Внезапно сухой хрип разорвал тишину.
- Дери меня. Макс! – голос Любы показался ему неестественным; голову с всклокоченными влажными волосами она откинула назад. – Дери меня со всей силы! С дикой животной кровожадностью дери меня, рви во мне всё, терзай, как самую развратную сучку, самую последнюю блядь! Дери, дери меня, Макс!
Макса испугали и насторожили слова. Но он не прекратил исследования внутреннего устройства Любиных прелестей своим зондом; на короткое мгновение завис, определяя скорость фрикций.
Люба бушевала:
- Дери!.. Смелее!.. Жёстче!.. Прибавь оборотов!..
Два тела вошли в общий ритм. Воздух в столовой изменил состав: ноздри нечаянных любовников щекотал пряно-острый аромат безудержной страсти, спаявший тела.
- Нихть стопт!.. – напор бил из Любы через край. – Макс, нихть стопт!.. – кипела она, и кожа покрывалась тонким слоем пота, источающим нежно-цветочный запах разврата.
На какое-то время Макс замедлил движение, с него самого пот лил в три ручья. Он применил новую тактику движений: быстрый темп сменял медленным, выходил полностью из влажно-горячего охвата и тут же вонзал жезл полностью.
Неожиданно в момент полного извлечения Макс ощутил в себе некие изменения: его тело приобрело неизвестный ему ранее акробатизм, стало пластичным, кости, казалось, потеряли природную твёрдость, тело получило свободу, члены начали изгибаться в разные стороны под любым углом. Всё это мелочи по сравнению с тем, что произошло с членом Макса: он увеличился в длину, вырос в объёме и заполнил собой пещеру удовольствий Любы. Она от ощущения новизны вскрикнула, захотела сорваться с этого горячего бревна, пульсирующего с удвоенной энергией сексуальной силы, затем она почувствовала, как на неё накатила волна восторга, от этого нового чувства горло перехватил спазм – она едва не задохнулась.
- Макс, что это?
Вместо ответа Макса она начала ощущать в себе некие трансформации, тело мутировало, изменялось внутри. Она неожиданно оторвала руки от стола. Выпрямилась. Закинула руки за голову и ладонями принялась гладить короткий ёжик волос Макса. «Макс, что это? – повторила она. – Со мной произошло то же, что и с тобой!»

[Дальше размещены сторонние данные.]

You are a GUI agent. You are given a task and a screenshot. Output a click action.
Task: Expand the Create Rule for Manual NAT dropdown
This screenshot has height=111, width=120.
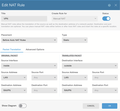point(75,19)
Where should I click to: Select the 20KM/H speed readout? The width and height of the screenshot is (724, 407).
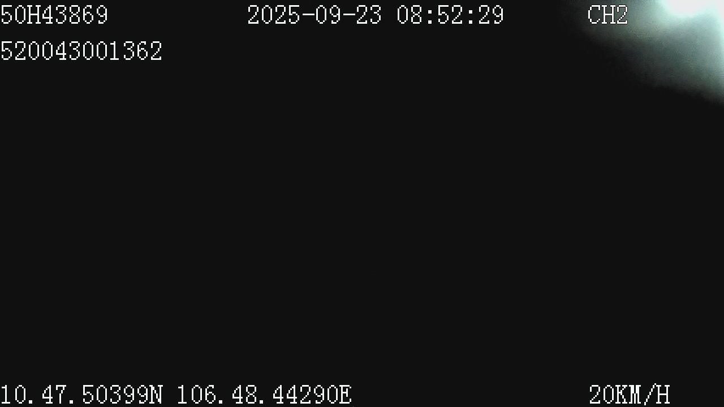click(x=630, y=395)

Макс не ответил. Им руководила иная сила, та, что никогда полностью не будет изведана и раскрыта человеком.
Люба снова остро вскрикнула: «Не уходи!»
Она напористо насадила себя на жезл Макса и, не стесняясь в выражениях, быстро им заработала.
«Не смей! Не смей без моего согласия делать этого! – метался всполошено крик по столовой. – Макс… - тянула она, - не покидай свою девочку… - и снова жёсткий крик и кипение страсти: - Тебе коротко и ясно сказали: дери меня, как самую развратную сучку!»

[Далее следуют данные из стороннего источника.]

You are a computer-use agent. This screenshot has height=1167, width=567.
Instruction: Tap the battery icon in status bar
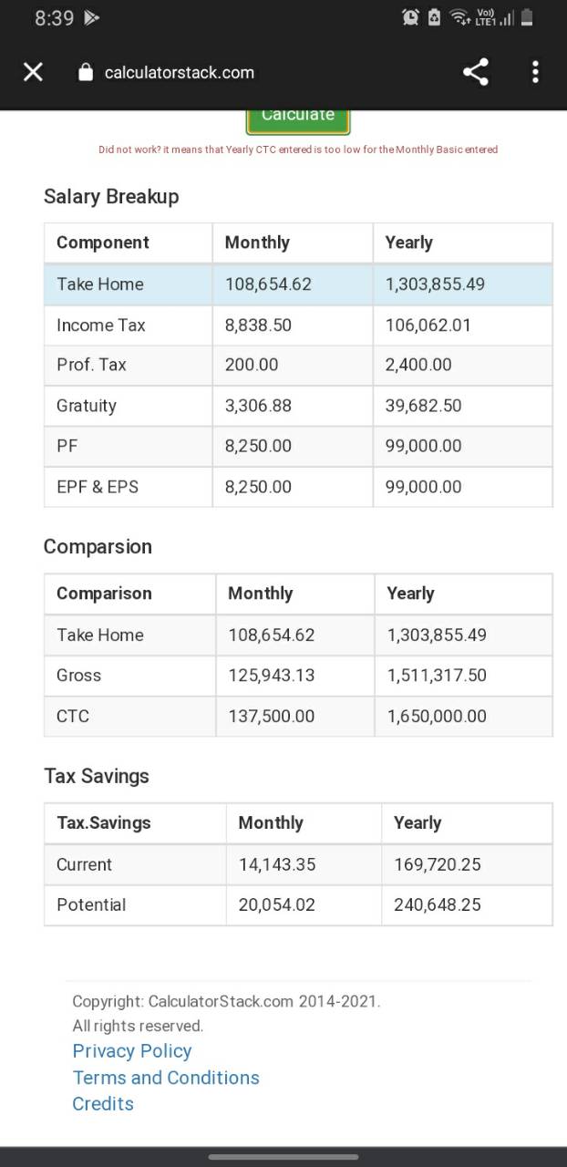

Макс обхватил Любу, наложил ладони на груди. Сжал с невероятной силой. Люба завибрировала телом. Но оно не потеряло стальной упругости. Всем весом Макс прижал Любу к столу и с приобретёнными акробатическими ухищрениями принялся обхаживать Любу. Она упёрлась руками в стену, противясь его агрессии, чем только увеличила и разожгла его напор. Макс торжествовал: никогда прежде не испытанное чувство сексуального превосходства самца над самкой не владело им, никогда прежде с таким первобытным азартом он не брал женщин. Прежние тактичность, нежность, мягкость улетучились.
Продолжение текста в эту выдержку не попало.